## WHAT TO PRODUCE
Line by line, output everything from the one that contains "The height and" through the end of the material below, exactly as written and with no pictures.
== Segment start ==
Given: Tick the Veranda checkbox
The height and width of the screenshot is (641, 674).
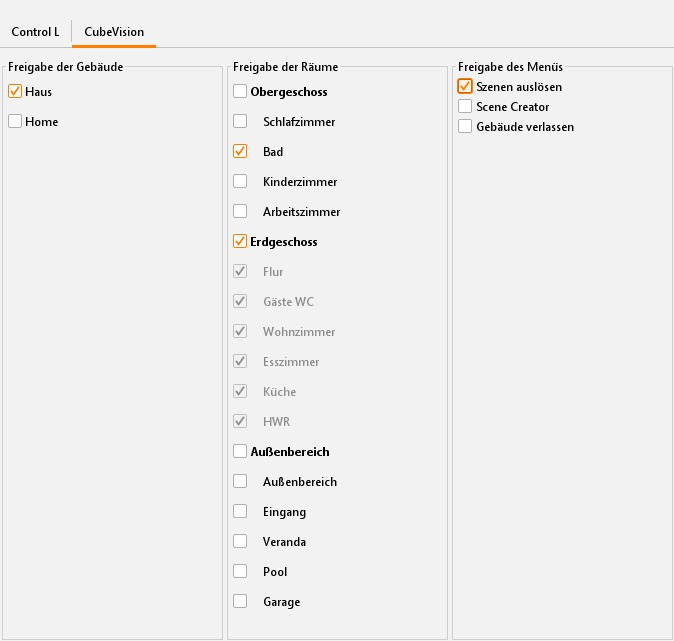Looking at the screenshot, I should (x=240, y=542).
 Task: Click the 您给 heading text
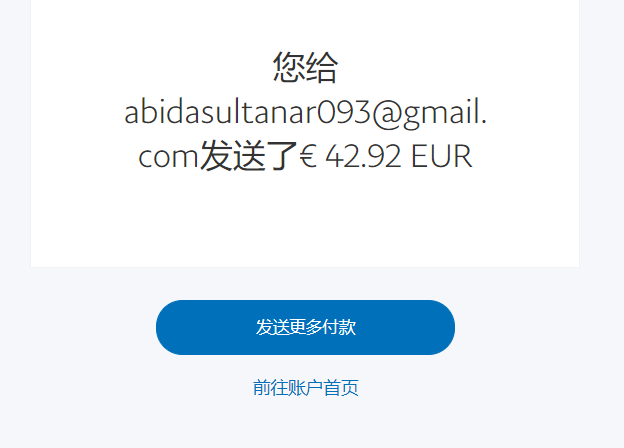click(305, 67)
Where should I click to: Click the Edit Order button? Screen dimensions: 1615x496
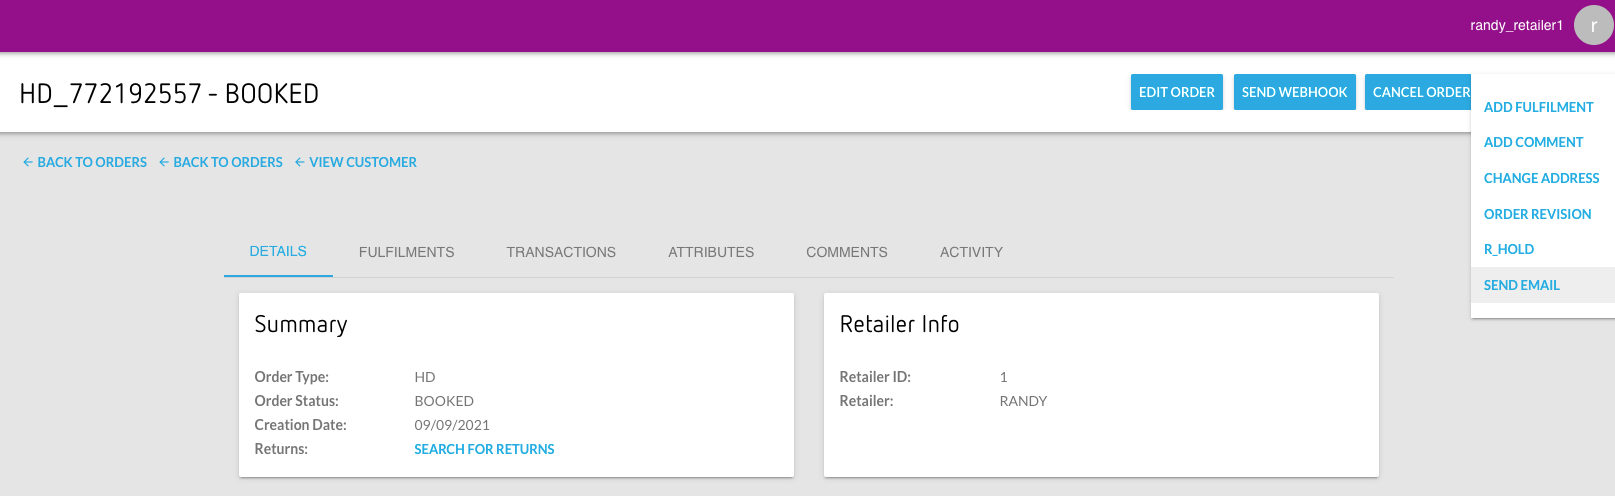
== Segment end ==
## ANSWER TO THE PROBLEM
The height and width of the screenshot is (641, 674).
Looking at the screenshot, I should (x=240, y=542).
 Task: Click the 您给 heading text
click(305, 67)
Where should I click to: Click the Edit Order button? Screen dimensions: 1615x496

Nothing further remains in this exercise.